Friday, June 26, 2020

June Harvests: Greens, Berries, & Cherries







May is a busy month for the serious gardener.  There is so much to plant, endless weeding, flower beds to revitalize along with harvesting.  Depending on the weather these chores can extend into June. One of my goals is to eat year round out of my gardens.  With careful planning this can be done.  The purpose of this post is to show you what you should be harvesting, how to harvest, varieties to try, and early summer chores. 



June is the month of the super greens.  I start most of my greens from seed indoors in February and put them out in late March or April depending on the weather.  They don't seem to mind the chill and unpredictable spring weather and now are giving us nutritious and delicious harvests.


Loose leaf lettuces give you an extended harvest.  You  only pick the outer leaves as you need them.  When I harvest, I lightly rinse them and put them in a large Tupperware container.  All greens including mache, spinach, sorrel, and lettuces store well this way. The picture above includes Bronze Arrowhead, Black Seeded Simpson, Merlot and Rosa di Trento.

  This is Mascara is a loose leaf lettuce with unique shape and beautiful color.  The color is not only stunning in a salad but means that it is packed with antioxidants.


Bronze Arrowhead is a beautiful loose leaf lettuce.  The leaves are oakleaf shaped and the color is green bordered with maroon.  A good crisp lettuce.


Merlot is probably the deepest red lettuce.  It's gorgeous!  I interplant onions with lettuce to ward off aphids.



Sorrel adds a lemony zing to salads.  It is a perennial.  I plant it in partial shade since I have hot summers.  It is harvested the same as spinach by individual leaf.  It is great in an omelet with Swiss cheese.  Yum!




Kale is the all star of the super greens (at least for now)  I grow a variety of kales.  I harvest individual leaves until the heat sets in then leave them alone until the cooler fall weather comes.  I always add a variety of greens to every salad, but I do enjoy a kale salad.  Massaging the leaves with oil is a great way to tenderize them for the salad.  Pictured are  Blue Curled Kale, Redbor (which is milder in taste),  Red Russian, and Nero di Toscana. My goats and chickens love kale so I harvest through the summer for them.

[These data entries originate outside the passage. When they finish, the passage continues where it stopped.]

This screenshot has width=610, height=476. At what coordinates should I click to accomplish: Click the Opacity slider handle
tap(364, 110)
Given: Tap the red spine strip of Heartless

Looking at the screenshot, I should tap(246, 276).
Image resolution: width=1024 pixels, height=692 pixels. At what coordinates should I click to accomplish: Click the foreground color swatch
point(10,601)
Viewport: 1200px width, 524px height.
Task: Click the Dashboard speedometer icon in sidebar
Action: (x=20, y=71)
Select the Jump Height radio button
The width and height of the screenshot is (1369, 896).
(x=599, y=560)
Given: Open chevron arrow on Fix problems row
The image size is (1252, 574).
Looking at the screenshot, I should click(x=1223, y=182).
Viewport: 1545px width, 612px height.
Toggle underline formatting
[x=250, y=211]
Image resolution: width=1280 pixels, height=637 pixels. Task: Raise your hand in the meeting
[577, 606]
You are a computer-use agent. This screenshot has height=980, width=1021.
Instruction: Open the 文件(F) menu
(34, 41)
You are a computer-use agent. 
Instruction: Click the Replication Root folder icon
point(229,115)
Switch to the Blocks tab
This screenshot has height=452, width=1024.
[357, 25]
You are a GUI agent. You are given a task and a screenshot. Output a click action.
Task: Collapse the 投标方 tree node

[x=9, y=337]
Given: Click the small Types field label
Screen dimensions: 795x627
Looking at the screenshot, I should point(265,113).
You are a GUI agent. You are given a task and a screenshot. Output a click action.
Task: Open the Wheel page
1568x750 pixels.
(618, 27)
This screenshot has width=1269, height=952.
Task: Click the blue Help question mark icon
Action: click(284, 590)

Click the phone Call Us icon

Spinach is a spring favorite.  I love Strawberry or Raspberry Spinach Salads.  I also add spinach to our fruit smoothies in the morning. Harvest individual leaves.  As the weather warms spinach tends to bolt.  So enjoy it while you can.  Seeds do not germinate as summer weather sets in.  This is one green that I always sow directly in the garden. Bloomsdale Longstanding is a deeply savoyed leaf and a reliable variety.  Other good varieties to try are Space, Giant Noble, and Scarlet.  These are a smooth flat leaves that are very tender.


Storing greens ensures you always have something on hand for a salad.  I lightly wash them, put them in a large Tupperware, and refrigerate them.  This works great with fresh greens but not store bought greens. We eat a lot of spring salads.  I include a little of all the greens I grow.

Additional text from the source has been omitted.